I don’t want to “redefine American” – either to make the definition broader or narrower — until more citizens bother to crack open a book and educate themselves what “American” has traditionally meant and currently means.
Meanwhile, out in the Rest of the World
The lengthy essay above means I have to just give you the highlights of the past 24 hours: Planned Parenthood terminated the presidency of Leana Wen in the third trimester; a Clinton aide says Joe Biden is “dangerously close to using Republican talking points” when criticizing Medicaid for All; Thomas Friedman says that Democrats have good reason to fear that Trump could win reelection, and the fundraising numbers were terrible for every Democratic candidate not named Biden, Warren, Sanders, Harris, or Buttigieg.

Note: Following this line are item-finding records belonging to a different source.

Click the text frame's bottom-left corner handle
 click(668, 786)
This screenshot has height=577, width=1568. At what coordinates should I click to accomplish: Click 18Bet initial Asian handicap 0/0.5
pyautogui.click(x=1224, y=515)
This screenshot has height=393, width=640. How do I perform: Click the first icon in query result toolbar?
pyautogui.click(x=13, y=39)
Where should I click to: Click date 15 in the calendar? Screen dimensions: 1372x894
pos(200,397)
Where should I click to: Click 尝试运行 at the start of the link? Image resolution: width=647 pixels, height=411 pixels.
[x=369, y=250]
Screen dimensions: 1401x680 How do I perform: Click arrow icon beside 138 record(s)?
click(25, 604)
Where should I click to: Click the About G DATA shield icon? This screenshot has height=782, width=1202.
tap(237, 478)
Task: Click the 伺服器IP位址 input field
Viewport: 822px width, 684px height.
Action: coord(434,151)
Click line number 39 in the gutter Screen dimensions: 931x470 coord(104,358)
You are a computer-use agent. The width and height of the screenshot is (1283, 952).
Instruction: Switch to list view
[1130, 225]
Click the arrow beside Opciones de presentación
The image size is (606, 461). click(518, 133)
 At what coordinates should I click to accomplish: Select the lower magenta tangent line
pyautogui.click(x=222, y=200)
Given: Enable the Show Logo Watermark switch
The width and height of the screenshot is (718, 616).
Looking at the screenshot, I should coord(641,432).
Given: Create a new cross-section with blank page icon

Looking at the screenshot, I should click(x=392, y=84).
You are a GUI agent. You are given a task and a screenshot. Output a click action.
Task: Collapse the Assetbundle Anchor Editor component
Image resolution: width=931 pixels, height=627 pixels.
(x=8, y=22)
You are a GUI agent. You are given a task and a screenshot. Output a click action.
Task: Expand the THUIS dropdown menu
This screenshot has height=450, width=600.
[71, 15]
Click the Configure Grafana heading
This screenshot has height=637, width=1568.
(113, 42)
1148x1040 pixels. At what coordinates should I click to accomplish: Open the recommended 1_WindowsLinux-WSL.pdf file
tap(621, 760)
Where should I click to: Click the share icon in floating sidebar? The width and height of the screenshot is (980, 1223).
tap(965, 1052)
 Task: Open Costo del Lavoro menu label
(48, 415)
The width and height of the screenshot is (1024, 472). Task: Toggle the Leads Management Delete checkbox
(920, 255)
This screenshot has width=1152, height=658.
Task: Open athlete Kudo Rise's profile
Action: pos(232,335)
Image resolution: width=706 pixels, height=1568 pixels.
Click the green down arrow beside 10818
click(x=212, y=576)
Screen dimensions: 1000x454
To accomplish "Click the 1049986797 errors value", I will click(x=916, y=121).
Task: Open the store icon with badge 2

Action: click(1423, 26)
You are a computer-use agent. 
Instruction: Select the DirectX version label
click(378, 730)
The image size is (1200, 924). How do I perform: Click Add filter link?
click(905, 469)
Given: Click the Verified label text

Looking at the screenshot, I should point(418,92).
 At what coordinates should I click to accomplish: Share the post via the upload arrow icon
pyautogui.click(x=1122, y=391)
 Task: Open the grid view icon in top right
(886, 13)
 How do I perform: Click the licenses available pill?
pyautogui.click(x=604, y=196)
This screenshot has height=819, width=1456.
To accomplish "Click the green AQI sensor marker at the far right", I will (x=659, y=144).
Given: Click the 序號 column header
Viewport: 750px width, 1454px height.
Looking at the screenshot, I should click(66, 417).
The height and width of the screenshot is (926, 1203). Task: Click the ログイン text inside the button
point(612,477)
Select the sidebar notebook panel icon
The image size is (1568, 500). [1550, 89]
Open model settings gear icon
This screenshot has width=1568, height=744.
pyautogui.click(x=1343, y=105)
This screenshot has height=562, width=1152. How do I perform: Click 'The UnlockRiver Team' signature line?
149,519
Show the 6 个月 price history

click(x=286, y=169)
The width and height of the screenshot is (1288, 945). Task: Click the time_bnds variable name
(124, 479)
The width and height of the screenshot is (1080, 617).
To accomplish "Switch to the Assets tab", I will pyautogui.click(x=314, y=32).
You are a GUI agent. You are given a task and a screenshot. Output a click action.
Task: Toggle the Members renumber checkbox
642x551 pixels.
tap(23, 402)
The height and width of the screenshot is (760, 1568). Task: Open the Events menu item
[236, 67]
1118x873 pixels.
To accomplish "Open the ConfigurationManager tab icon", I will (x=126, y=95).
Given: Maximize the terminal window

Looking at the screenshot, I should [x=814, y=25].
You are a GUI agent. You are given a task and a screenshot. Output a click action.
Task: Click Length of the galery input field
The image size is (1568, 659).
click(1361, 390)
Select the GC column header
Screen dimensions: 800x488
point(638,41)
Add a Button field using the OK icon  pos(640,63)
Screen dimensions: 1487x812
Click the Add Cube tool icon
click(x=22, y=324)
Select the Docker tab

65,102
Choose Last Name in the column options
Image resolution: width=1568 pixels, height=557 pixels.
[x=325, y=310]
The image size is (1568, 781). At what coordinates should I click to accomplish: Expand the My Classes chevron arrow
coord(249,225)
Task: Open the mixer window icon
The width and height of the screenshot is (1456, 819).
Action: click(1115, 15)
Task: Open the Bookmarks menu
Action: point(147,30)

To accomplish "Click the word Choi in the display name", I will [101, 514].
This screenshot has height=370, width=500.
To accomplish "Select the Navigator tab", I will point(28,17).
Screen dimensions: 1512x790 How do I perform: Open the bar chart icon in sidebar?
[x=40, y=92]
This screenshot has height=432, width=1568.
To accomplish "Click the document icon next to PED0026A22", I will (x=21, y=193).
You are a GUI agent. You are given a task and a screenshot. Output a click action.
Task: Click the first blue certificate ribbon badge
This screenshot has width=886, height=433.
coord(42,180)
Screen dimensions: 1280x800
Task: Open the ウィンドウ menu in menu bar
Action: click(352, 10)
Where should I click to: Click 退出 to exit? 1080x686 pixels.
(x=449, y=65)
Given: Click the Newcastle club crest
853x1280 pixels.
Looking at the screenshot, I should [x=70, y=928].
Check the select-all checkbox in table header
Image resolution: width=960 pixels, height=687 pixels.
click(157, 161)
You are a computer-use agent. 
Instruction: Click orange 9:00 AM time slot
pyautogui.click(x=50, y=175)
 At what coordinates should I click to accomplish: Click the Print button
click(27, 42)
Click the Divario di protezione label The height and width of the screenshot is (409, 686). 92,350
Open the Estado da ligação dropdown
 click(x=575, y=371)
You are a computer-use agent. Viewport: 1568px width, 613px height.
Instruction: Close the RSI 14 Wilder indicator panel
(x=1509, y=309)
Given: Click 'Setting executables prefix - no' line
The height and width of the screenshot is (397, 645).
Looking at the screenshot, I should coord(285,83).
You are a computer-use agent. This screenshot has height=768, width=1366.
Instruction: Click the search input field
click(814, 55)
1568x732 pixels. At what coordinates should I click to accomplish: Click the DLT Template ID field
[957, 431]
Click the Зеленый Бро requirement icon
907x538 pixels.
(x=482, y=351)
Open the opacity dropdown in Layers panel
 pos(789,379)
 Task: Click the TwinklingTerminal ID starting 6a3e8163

ADDENDA: Whether or not you think it’s fair to call Trump “racist,” can anyone plausibly argue that Trump never draws conclusions about people based upon their ethnicity? Even after his declaration that Judge Curiel couldn’t be fair because he “is a Mexican”, his objection that Native Americans opening casinos “don’t look like Native Americans,” that Jeb Bush “has to like the Mexican illegals because of his wife,” that “I do like Ted Cruz, but not a lot of Evangelicals come out of Cuba,” and interrupting an intelligence briefing about Pakistan to ask a Korean-American briefer “where are you from?” and referring to her as the “pretty Korean lady”. . . Trump constantly draws conclusions about people based upon where they come from and what ethnicity they are. At some point we’re being dishonest with ourselves if we pretend it’s not happening.